A North Carolina Tar Heel in the Heart of Acadiana

I’m not accustomed to having windows open and to be wondering whether I ought to just go ahead and turn on the a/c on New Year’s Eve. Welcome to Southern Louisiana! Evidently this isn’t at all unheard of, around here. We’re also under a tornado watch, as a cold front is coming through overnight, dropping our temps from (low) 60 to 47 and (high) 76 to 59 for New Year’s Day. That’s still on the mild side, isn’t it? Uh, yes, it is.

I haven’t done as much exploring of my region as I’d like. I live in a lovely town, one which date from about the same period as my home area in the Sandhills of North Carolina. That makes it one of the newer towns down here; there are towns like St. Martinville and New Iberia that date from the mid-1700s (and had European settlers in the area at what were simple trading outposts, much earlier, late 1600s-early 1700s). This area is also pretty “English,” in contrast to “Cajun,” although there’s a large Cajun population here. We are very much in the heart of Acadiana.

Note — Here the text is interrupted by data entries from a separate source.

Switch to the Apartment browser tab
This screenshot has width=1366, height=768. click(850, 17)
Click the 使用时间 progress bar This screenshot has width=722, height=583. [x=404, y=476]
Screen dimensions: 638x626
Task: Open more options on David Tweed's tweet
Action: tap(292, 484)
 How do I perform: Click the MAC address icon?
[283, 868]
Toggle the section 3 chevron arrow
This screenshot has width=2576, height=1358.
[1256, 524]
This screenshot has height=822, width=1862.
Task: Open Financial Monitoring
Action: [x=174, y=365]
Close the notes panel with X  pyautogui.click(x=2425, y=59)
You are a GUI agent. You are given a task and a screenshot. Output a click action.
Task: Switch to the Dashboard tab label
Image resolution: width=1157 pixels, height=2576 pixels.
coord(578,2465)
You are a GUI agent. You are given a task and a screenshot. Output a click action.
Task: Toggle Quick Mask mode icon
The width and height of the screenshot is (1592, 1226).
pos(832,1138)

I grew up in town in NC but I have farming roots on both sides of my family. so the agricultural makeup of this area fascinates me. Now, I know what a tobacco field looks like, and peach orchards, and soybeans, and a variety of other crops grown in quantity up in The Old North State. But I’m not so sure what I’m looking at, yet, down here. I assume the recently-flooded fields that were so cleanly plowed and disked, just a couple weeks ago, are rice fields, as I live near the nation’s Rice Capitol, but that assumption is based entirely on my reading of the novels of Pearl S. Buck. They could be crawfish fields, too, but I’m more inclined to think the fields that had some water and a lot of plant growth even after being drained last year are the crawfish farms. I don’t know who can clear that up for me, yet, but I keep looking. Sugar cane, on the other hand, is pretty easy to recognize, and there’s a lot of that here and south toward the “coast –”

— if you can call it the coast. The Louisiana coastline is primarily swamp that becomes the Gulf oF Mexico, unlike the Carolinas’ flat and distinct sandy coastline.

Another big difference is that, although the Coastal Plain of NC is flat as flat can be, there are miles upon miles of woodlands. Here almost all land is under cultivation. The only place I’ve seen real forests are actually down along the Atchafalaya Swamp. Everywhere else, there are hedge rows and trees in people’s yards, but not acres and miles of woodland. That is peculiar, but it also gives one a vista that is out of this world — miles and miles of open land to the horizon, allowing you to see the moon coming up over the horizon and the water tower of the town maybe 12 miles away.

This is also a big beef area. I get a kick out of seeing pastures with cows and small lots with cows all around here. There are some breeds I know, like the Hereford, Brahma, Angus, and Charolais, and a couple of breeds I’m not sure of at all. They all help me feel at home, as cows are also a staple of the NC agricultural scene. More and more, this area, which has felt like home since my first visit nearly two years ago, is getting into my bones, and i absolutely love it.